En una conferencia telefónica entre varios técnicos de alto nivel se habló de la válvula PORV. El representante de la empresa constructora, Rogers, preguntó al superintendente del soporte técnico (George Kunder) si estaba cerrada la válvula de bloqueo que estaba en serie con la PORV, válvula que estaba allí por seguridad por si la propia PORV no funcionaba o se necesitaba anular por cualquier causa (por ejemplo para cambiarla). En realidad cada válvula de la instalación que funcionaba según algún automatismo tenía en serie o en paralelo otra de seguridad que se accionaba manualmente.
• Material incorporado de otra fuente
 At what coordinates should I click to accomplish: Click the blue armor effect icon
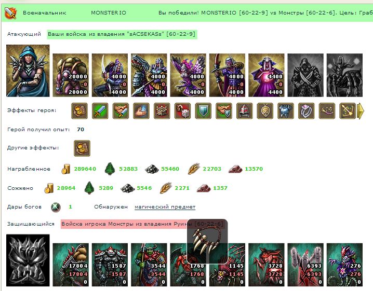[286, 110]
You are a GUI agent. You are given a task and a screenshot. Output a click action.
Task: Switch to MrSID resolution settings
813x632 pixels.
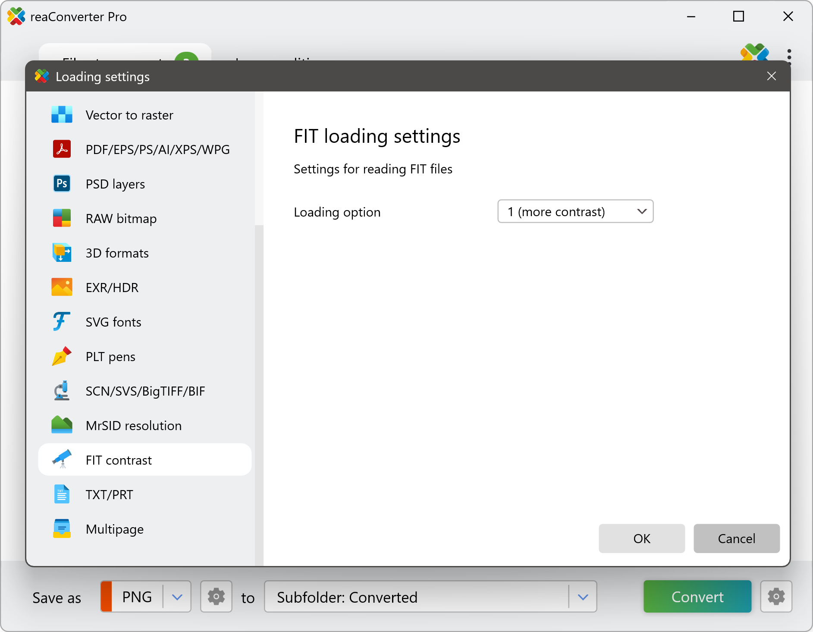coord(133,425)
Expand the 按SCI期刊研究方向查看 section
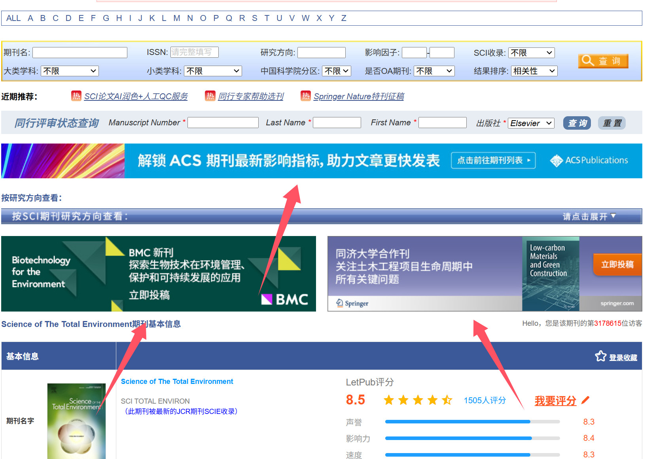This screenshot has width=653, height=459. tap(589, 216)
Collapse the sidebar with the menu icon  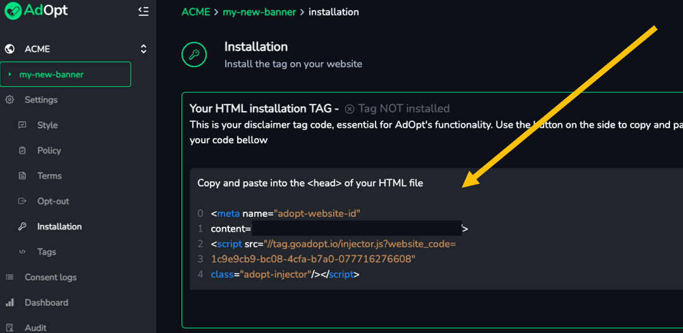pyautogui.click(x=143, y=11)
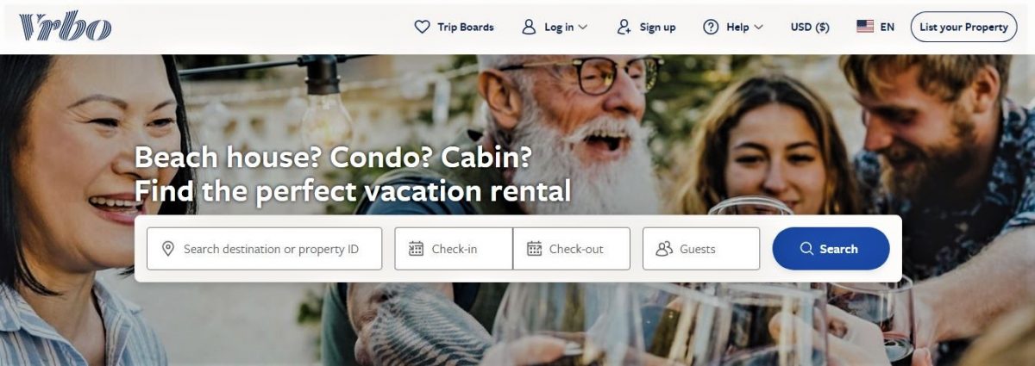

George contestó que no lo sabía, envió a alguien a comprobarlo y se pudo oír en los teléfonos como la contestación era «la válvula está cerrada».

Los operadores cerraron la válvula que anulaba la PORV a las 6:22, dos horas y veintidós minutos después de que se empezase a escapar vapor y agua por allí, pero no se sabe quién la había cerrado ni por qué. Pudo ser que uno de los nuevos lo hiciese por su propia iniciativa, pudo ser que se acordara cuando Rogers preguntó por ella. En cualquier caso, a partir de ahí dejó de perderse refrigerante y la PORV abandonó su papel protagonista en esta historia. Sin embargo, no dejaron de producirse problemas porque, básicamente, a esas alturas la burbuja de hidrógeno que ocupaba gran parte del interior del núcleo impedía que el agua enfriase las barras de uranio y de boro que, seguramente, ya estaban fundidas y formando un magma incontrolable dentro de la vasija.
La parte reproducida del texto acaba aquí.